> SET OF TASKS
1 - Translate this sentence from the forum thread into Spanish: "I would suggest cardio of this nature 3 times a week."
2 - Rewrite the part of the forum thread that starts at the words "im currently using" and ends after "hitting cardio well.", putting "Christmas" in place of "xmas".

> GIVEN PASSAGE
::::::::::

Hey mate, looks like your carb intake is really low as it is, but as adviced above drop at least half the egg yolks, so maybe 3 boiled eggs and a 3 egg white omelette? Cardio in the morning before breakfast is also the best time to burn fat as the glycogen stores are not activated to a large extent in energy release. I would suggest cardio of this nature 3 times a week. You could throw in a cheeky HIT (12-15mins) after your weight sessions.


----------



## cecil_sensation (Jan 26, 2009)

im currently using no gear with this. as i was strapped for time i didnt want to run a cycle. but when im back i am getting some clen : )

cardio is in place.

thats wicked ill drop the yokes even tho they taste good :thumbup1:

i put on some really unwanted fat while bulking :cursing:

but soon as im back i plan to cut right up to xmas

hitting cardio well.

whats super sets?? not 100% what they are, any info on super stes please/

reps awarded as promised.


----------



## cecil_sensation (Jan 26, 2009)

gyppo12345 said:


> where in devon are you mate?


exmouth bud.

you in devon yourself?


----------



## cecil_sensation (Jan 26, 2009)

pira said:


> Hey mate, looks like your carb intake is really low as it is, but as adviced above drop at least half the egg yolks, so maybe 3 boiled eggs and a 3 egg white omelette? Cardio in the morning before breakfast is also the best time to burn fat as the glycogen stores are not activated to a large extent in energy release. I would suggest cardio of this nature 3 times a week. You could throw in a cheeky HIT (12-15mins) after your weight sessions.

::::::::::

> GIVEN INFORMATION
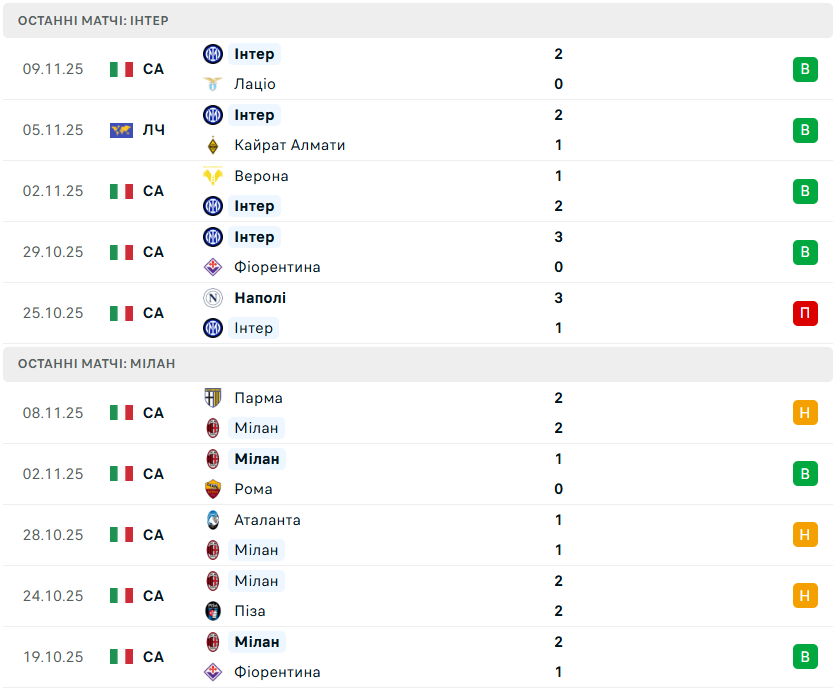Open the Фіорентина link dated 29.10.25
This screenshot has height=691, width=838.
[277, 267]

::::::::::

> TASK RESULTS
1 - Sugeriría cardio de este tipo 3 veces por semana.

2 -
im currently using no gear with this. as i was strapped for time i didnt want to run a cycle. but when im back i am getting some clen : )

cardio is in place.

thats wicked ill drop the yokes even tho they taste good :thumbup1:

i put on some really unwanted fat while bulking :cursing:

but soon as im back i plan to cut right up to Christmas

hitting cardio well.